Guilty Secrets: American Veterans and the War in Ukraine

As a volunteer mentor for the New York State Veteran Treatment Court, I recently attended a briefing by a former Army psychiatrist on the effect on some veterans of the news and images from the war in Ukraine. Some veterans have been “triggered” by news of the conflict, even relapsing into self-destructive behaviors like drug addiction. According to the psychiatrist, these veterans have been betrayed by the same primitive, self-protective instincts that may have kept them alive in other times. The scenes of war and combat raise levels of vigilance and anxiety from which they seek escape, sometimes through the same coping mechanisms that they’ve used in the past to self-treat their PTS.

While acknowledging the authority and validity of the doctor’s explanation, I think another cause may be at work, a human and moral cause as opposed to a primitive, reflexive one. As a veteran of Operation Iraqi Freedom-1 (OIF1), I’ve also been reminded of my part in the invasion of Iraq by the images of Russians invading Ukraine. One invasion looks very like another. There are the columns of vehicles, the fleeing civilians, the fires and destruction, the dead. Not only are these reminders of war experience, but they may also inspire a moment of guilty identification with those Russian soldiers: under orders, far from home, and operating in the midst of an often- hostile population. These are very uncomfortable associations, and in a vulnerable person they could very well help to trigger harmful behavior. For all of us who have some experience of war, they may conjure feeling of a kind of guilty complicity.  

These complex, guilty feelings arise, I would argue, out of a paradox that has always lain close to the heart of military service. In my book Soldiers and Civilization (Naval Institute Press, 2017), I argued that the soldier was both the most and least civilized of persons. Least civilized because her defining activity, war, is destructive of civilized works and attitudes. Most civilized because the military person protects as well as destroys, is subject to a strict code of behavior and to command, is always accountable for her actions, and serves in a condition of unlimited liability.

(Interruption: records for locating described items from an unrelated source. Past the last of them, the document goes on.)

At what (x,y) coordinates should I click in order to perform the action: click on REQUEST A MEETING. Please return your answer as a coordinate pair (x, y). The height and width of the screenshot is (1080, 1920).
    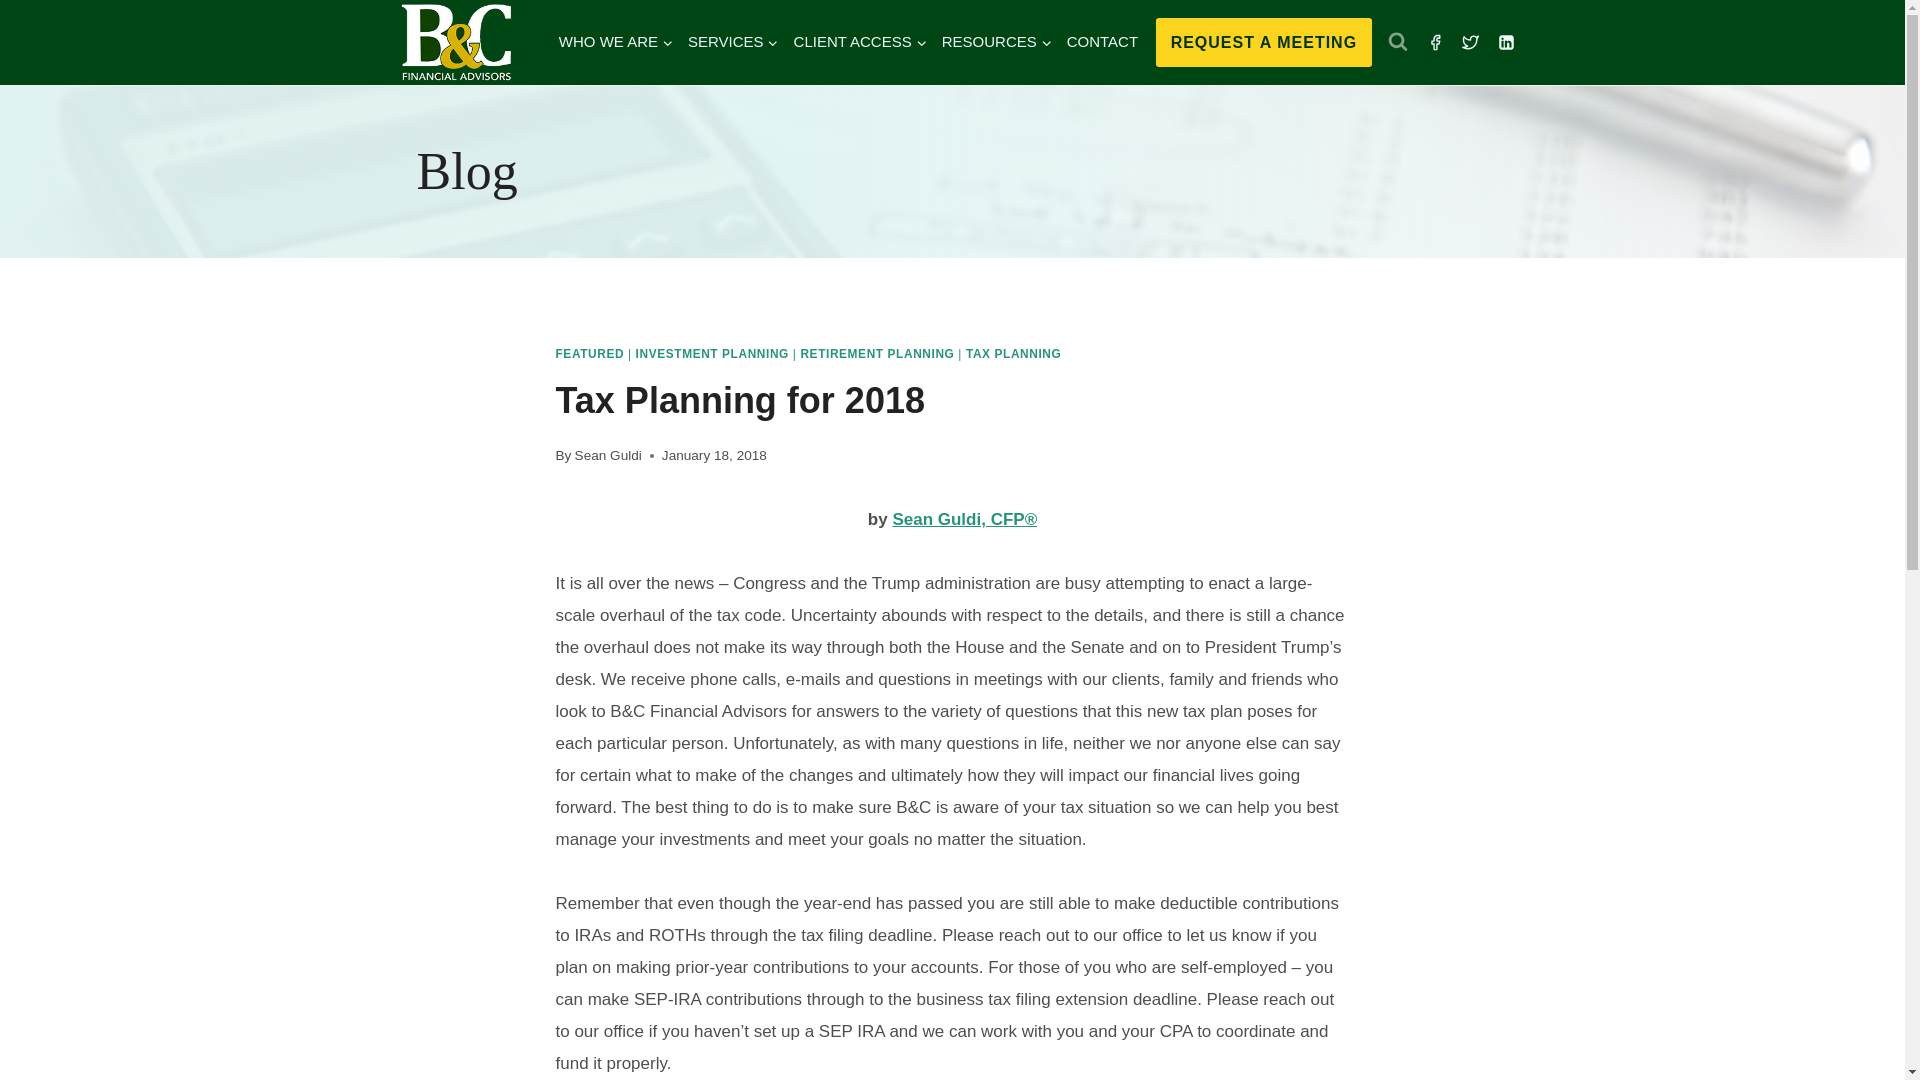
    Looking at the image, I should click on (1264, 43).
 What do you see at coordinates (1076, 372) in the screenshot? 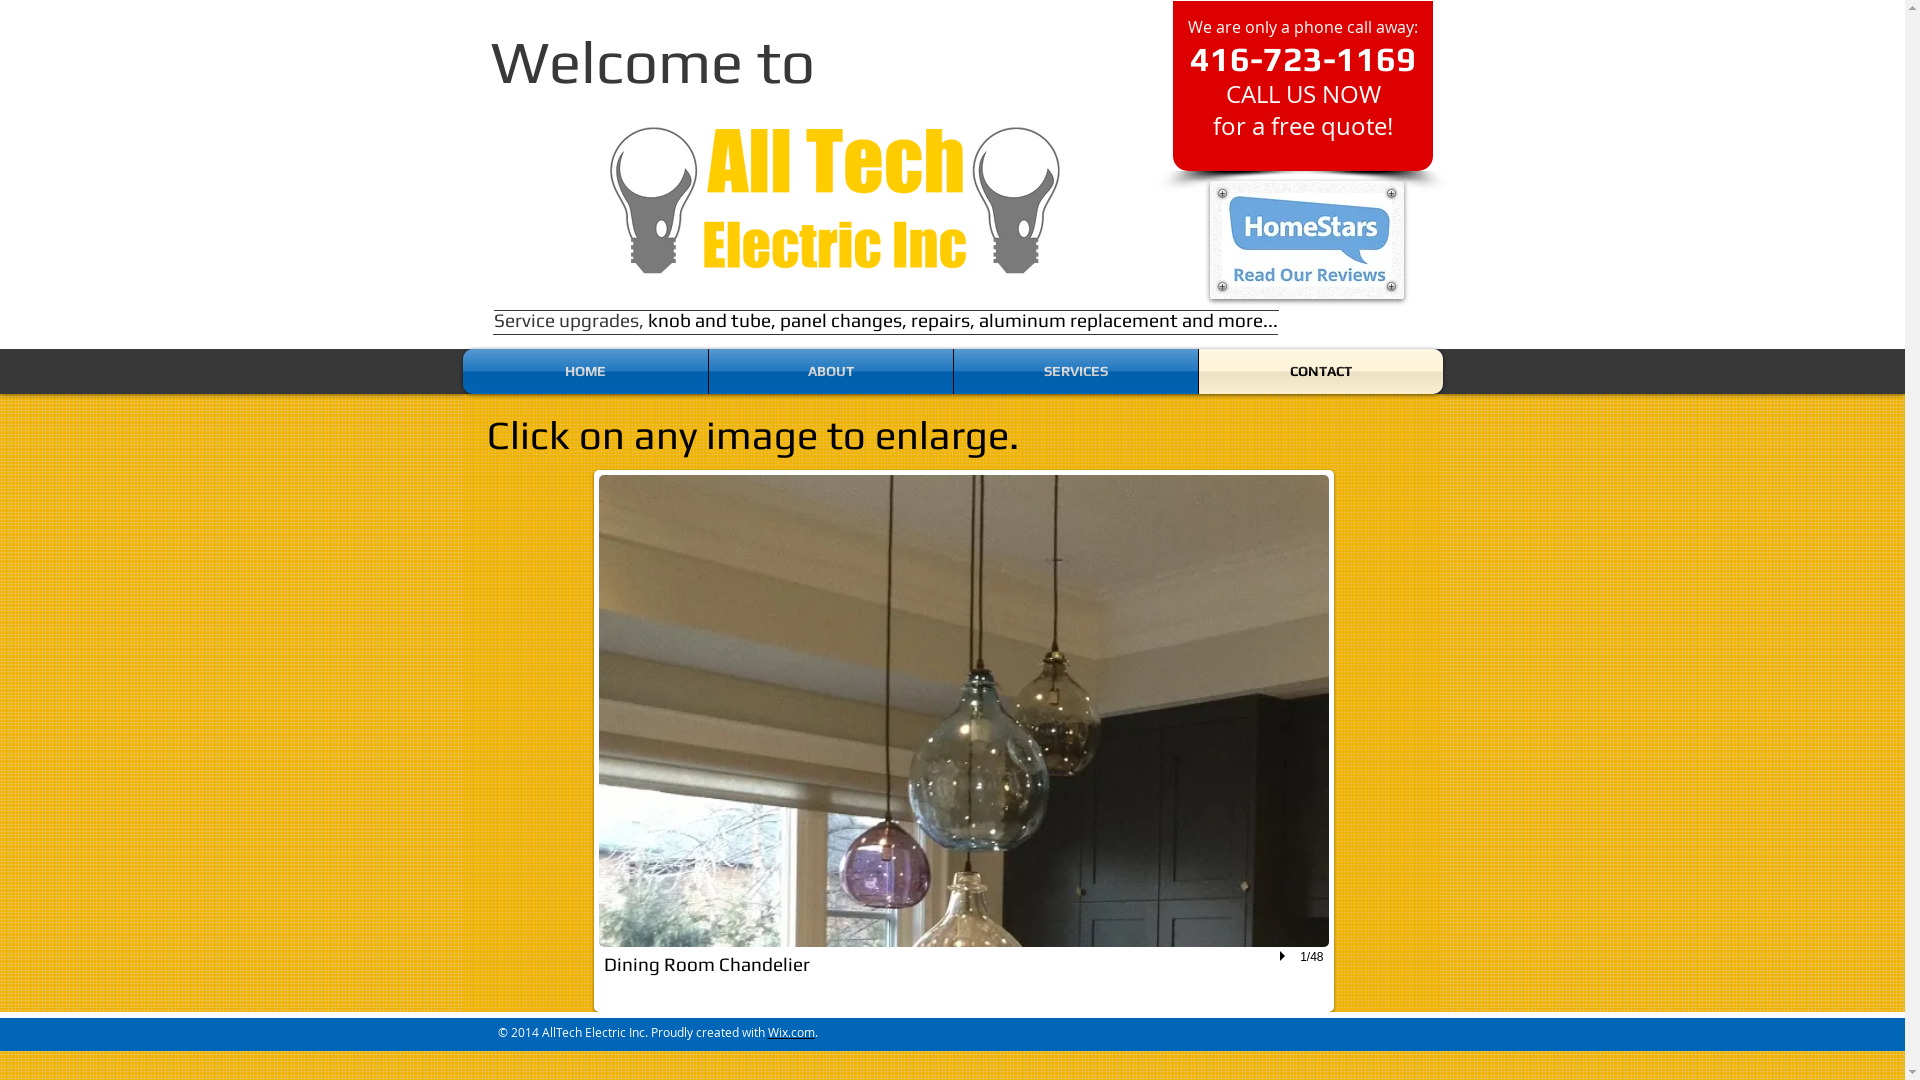
I see `SERVICES` at bounding box center [1076, 372].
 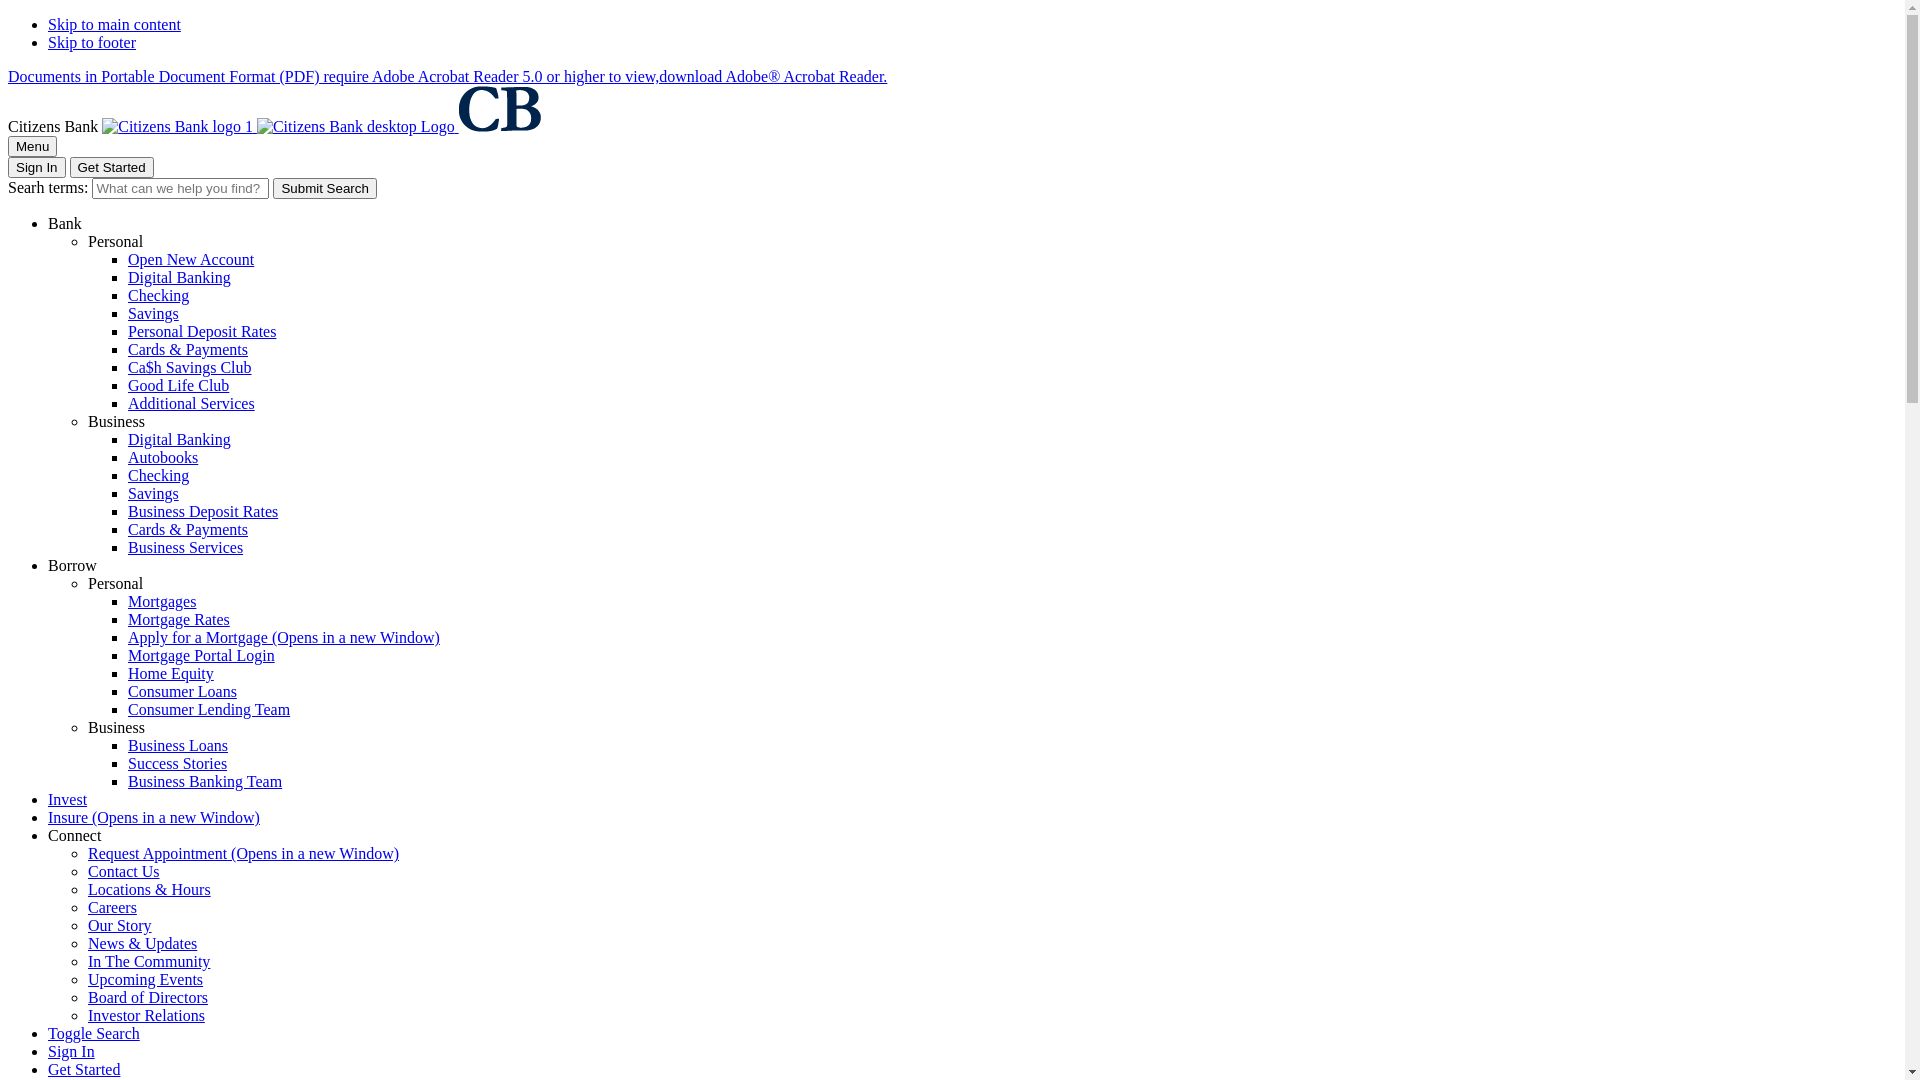 I want to click on Submit Search, so click(x=324, y=188).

Properly understood and experienced, the soldier’s willingness to sacrifice on behalf of a greater good is the mark of a highly civilized person.

All wars are terribly destructive, even those that are just or necessary. Still, there is an important difference between invading a foreign country to impose a dictatorship and invading a country to remove one. Viewed in terms of human rights and regional stability, the aims of the invasions of Iraq and Afghanistan were at least honorable. The invasion of Ukraine, on the other hand, while justified by the Russian government with trumped-up rationalizations, is a war of conquest that nakedly aims at subjugating a people and depriving them of their rights. The conduct of American and Russian soldiers has also been quite distinguishable. All wars also contain their share of error, incompetence, even criminality, as all are to a degree innately wicked. Our recent wars in the middle east have not been without stain, but the great majority of American service members kept their honor. Violations of the law of armed conflict were prosecuted, not rewarded, although the military’s efforts to police its own ranks were sometimes (incredibly) undercut by a blundering civilian authority. In contrast, the conduct of Russian soldiers has been routinely brutal, reflecting what seems to be a policy of terror along with a military culture characterized by undisciplined violence. 

In Soldiers and Civilization, paraphrasing a seventeenth-century writer, I wondered whether the 21st century might be another “century of the soldier.” It seems that military conflict will be at least a part of the 21st century experience. As the American armed forces prepare for the future, we must not neglect our moral culture, our structures of law and discipline: the practices and attitudes that alone distinguish the soldier from the thug or villain. We now have another example of how war can turn soldiers, most of them ordinary and basically decent, into murderers and marauders. The Russian experience also demonstrates that previously unrevealed deficits in leadership, in planning, in discipline, can be unmasked by conflict. While we remind ourselves that we are not like that, we must also remember that we are not immune or innately better than the people of other countries. It is up to members of the military profession and to our civilian masters to decide whether we will be soldiers of civilization, or yield to the primitive and destructive urges that are in all of us, and waiting to be unleashed by war.